**Raw data:**
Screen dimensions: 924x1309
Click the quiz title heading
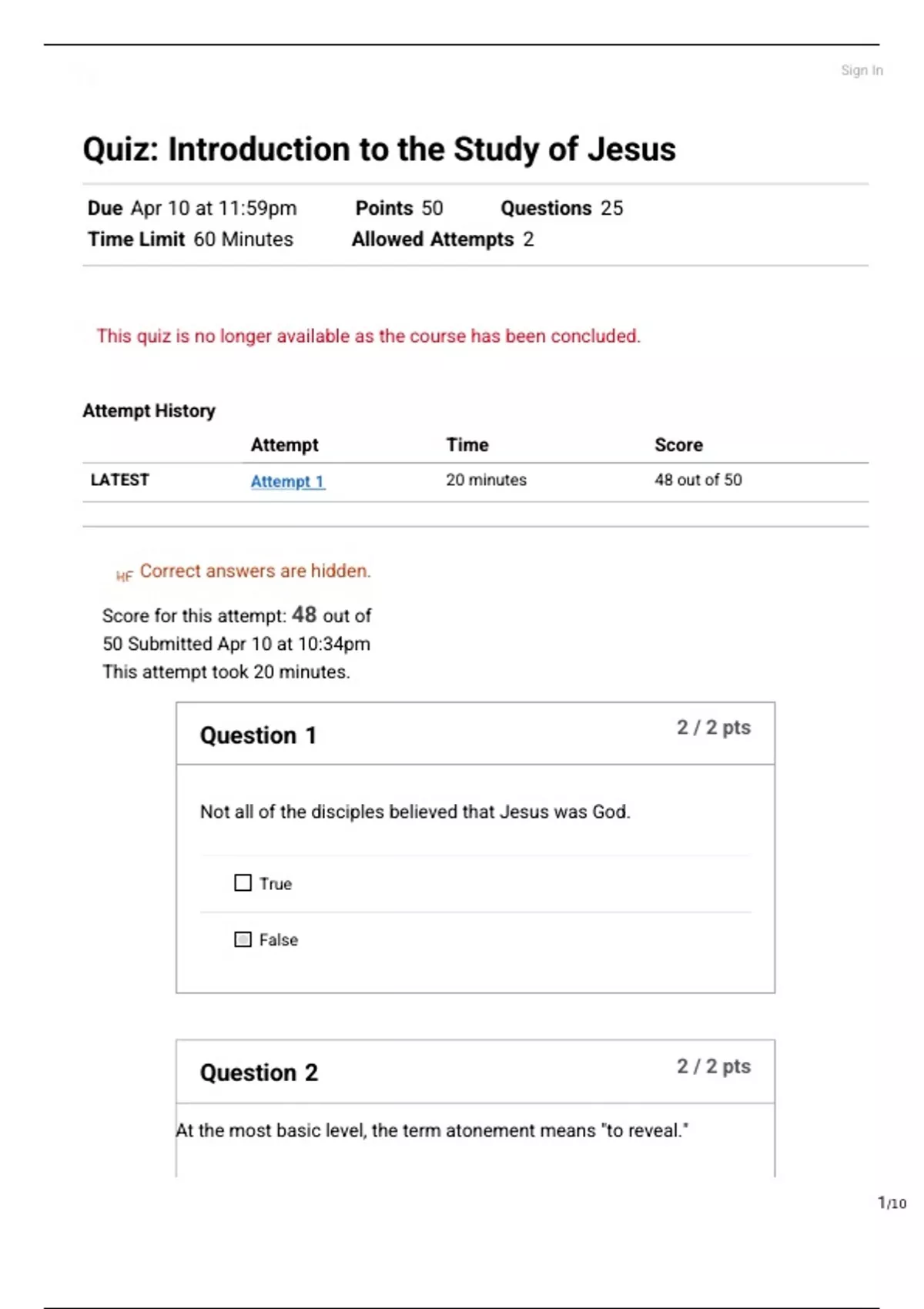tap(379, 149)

==

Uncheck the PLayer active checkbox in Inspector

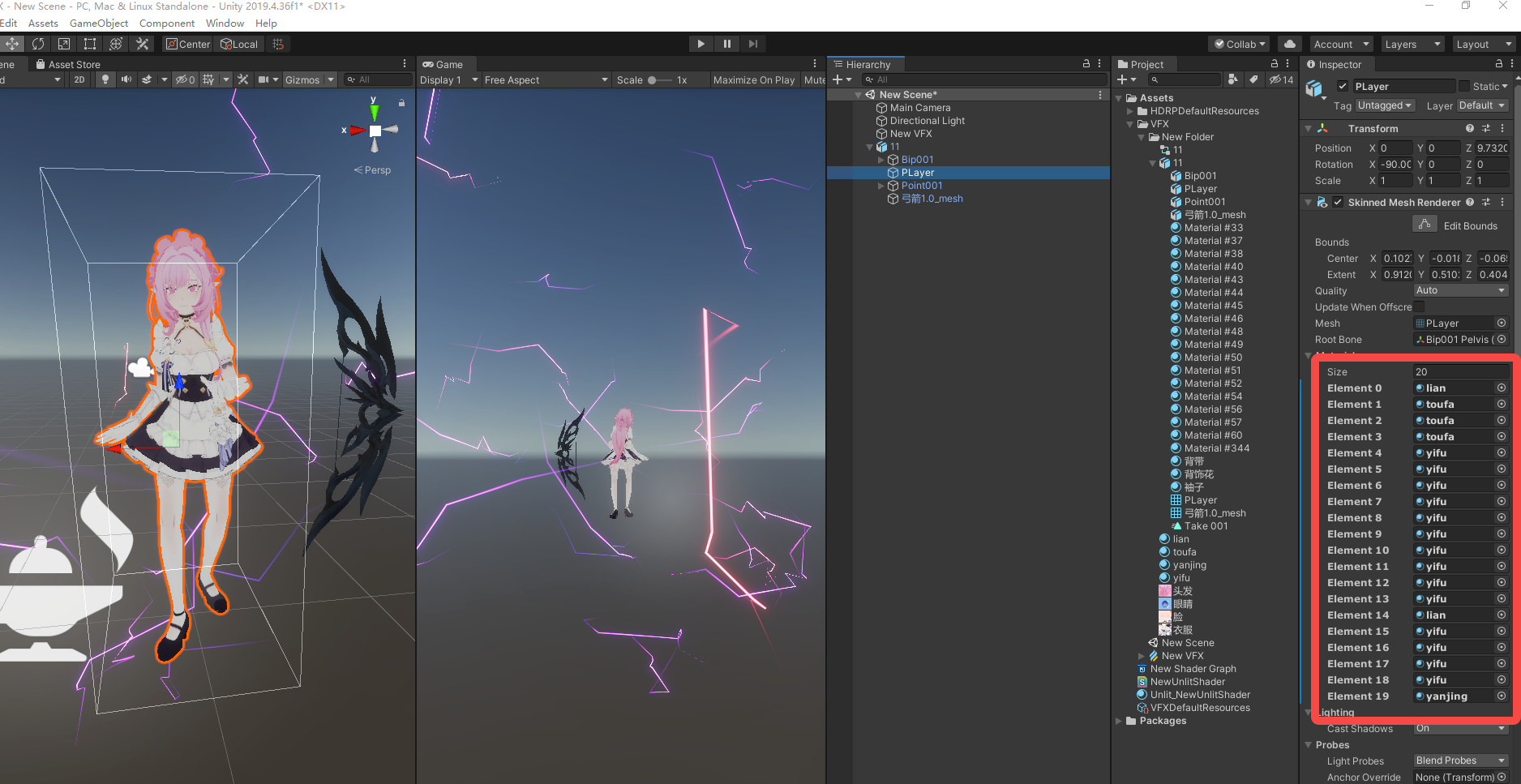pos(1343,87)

...

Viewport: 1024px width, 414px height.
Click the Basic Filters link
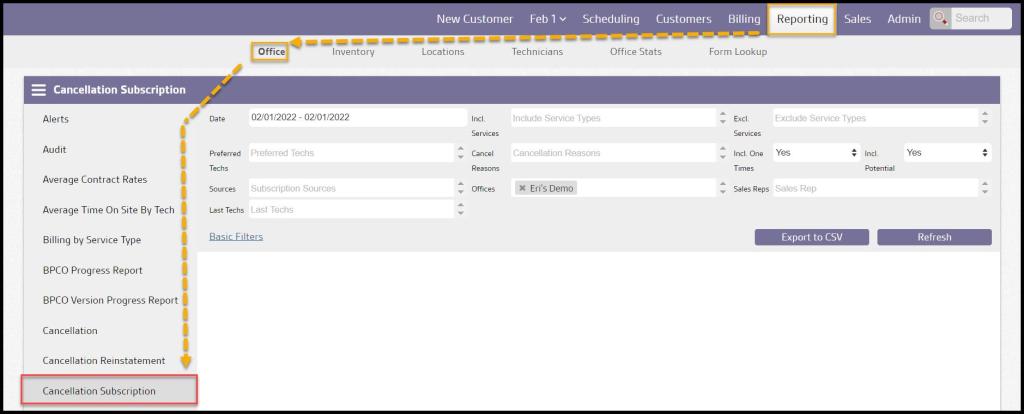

**The task:**
Keeping every character as it is, restate the lines above that run from the line with "Viewport: 1024px width, 414px height." through the line with "Click the Basic Filters link", both included, and nothing else.

**Result:**
Viewport: 1024px width, 414px height.
Click the Basic Filters link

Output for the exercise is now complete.